» INFORMATION SUPPLIED:

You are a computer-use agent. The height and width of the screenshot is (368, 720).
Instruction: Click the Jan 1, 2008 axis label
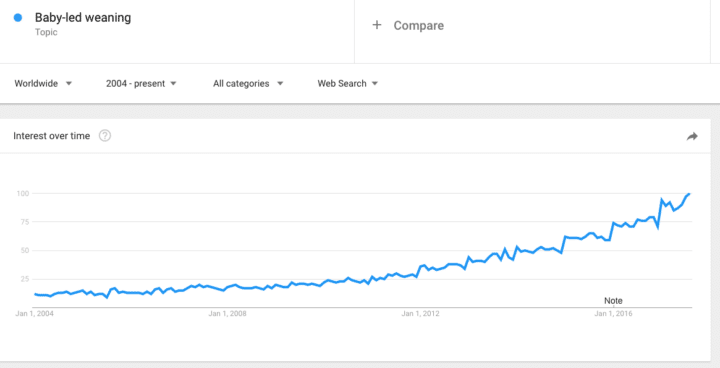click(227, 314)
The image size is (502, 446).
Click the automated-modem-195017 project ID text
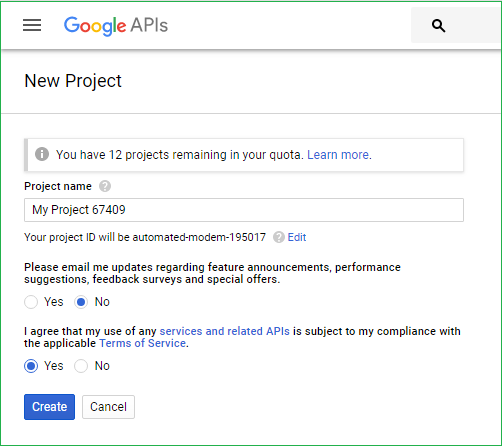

» TASK DETAILS: Exact copy, no pictures: return the entries word for word.

» ANSWER BOX:
You are a computer-use agent. The height and width of the screenshot is (368, 720).
Instruction: Click the Jan 1, 2008 axis label
click(227, 314)
The image size is (502, 446).
Click the automated-modem-195017 project ID text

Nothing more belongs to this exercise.